Do Grades Make the Grade?
Grades. Isn’t it amazing how one word can stir up such intense emotions? Loathing, frustration, dread, and anxiety are what is felt by many high school students at the mere utterance of the word “grades.” Recently, the topic of grades in high school has become one of great concern. Students fret about whether the excessive amount of time they spend pouring over textbooks, notes, and outlines in order to attain good grades will really pay off in the long run. I wonder, is all that extra work for a point or two on a GPA actually going to make a difference in achieving success in life? More importantly, how should success be measured? It seems as if the testing and homework has become so excessive that students often miss the essence of the material learned, and instead concentrate on one thing: the grades they earn.
The physical and emotional strain that has come from an obsession with grades is readily apparent.
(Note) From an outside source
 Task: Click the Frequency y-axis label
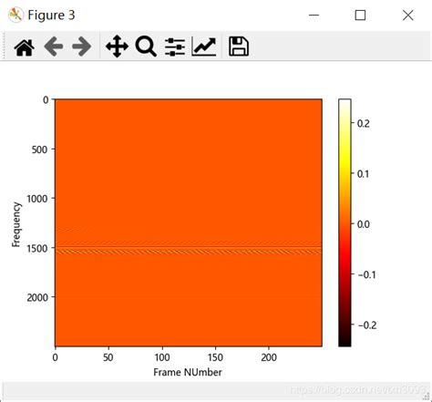point(16,224)

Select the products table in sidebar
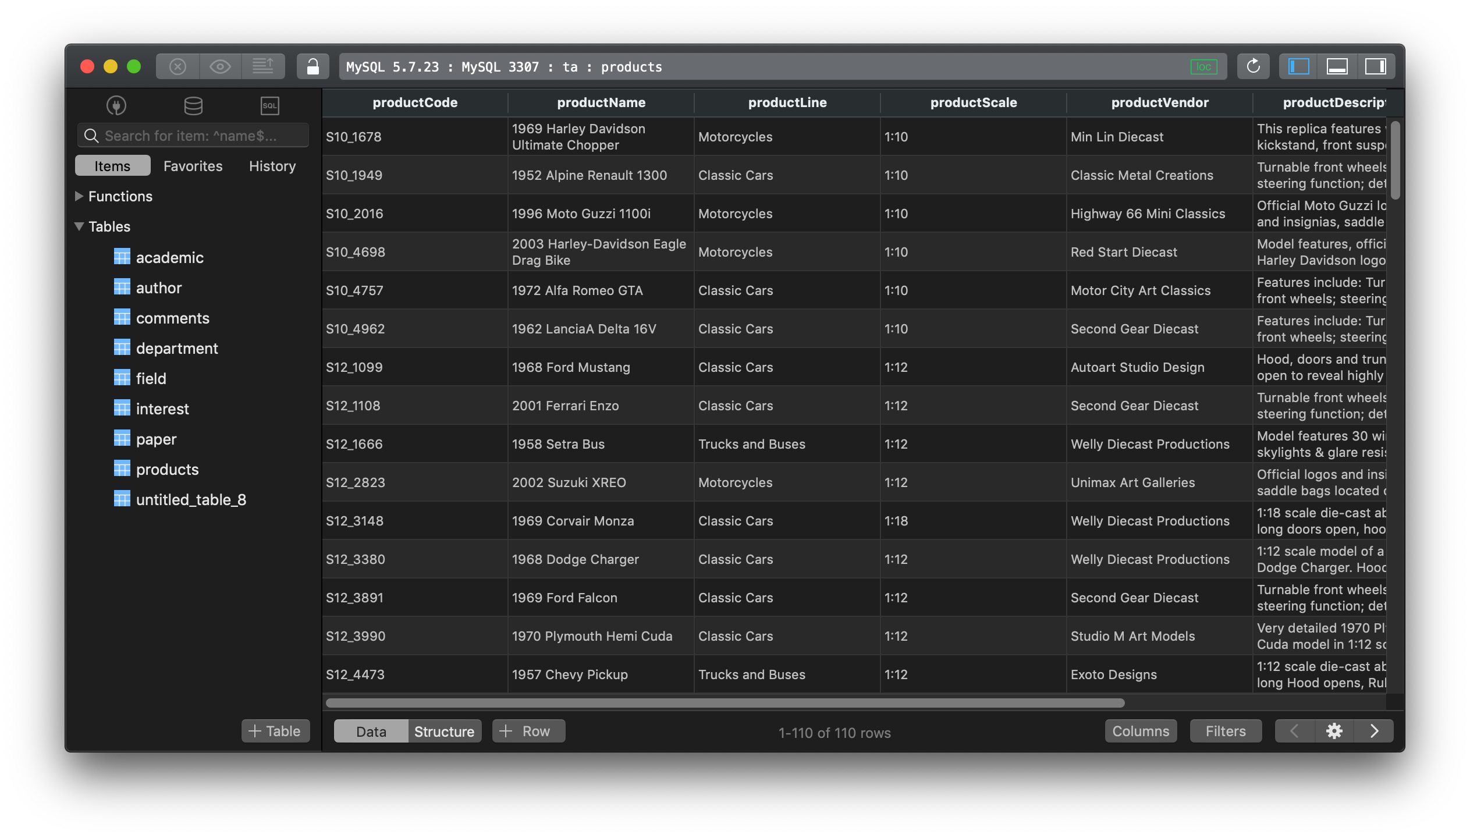pyautogui.click(x=168, y=468)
Hours upon hours of study has led to high school students getting minimal sleep, relaxation, and exercise, and an overabundance of stress. Fortunately, educators, parents, and even the media have begun to take notice of the undue focus on student performance. Public discussion is bringing this issue to the forefront in lecture halls, newspaper articles, films, and PTA meetings around the country. So, as I tear myself away from this essay to study for a chemistry test, I feel a glimmer of hope that meaningful change may be in store for future high school students.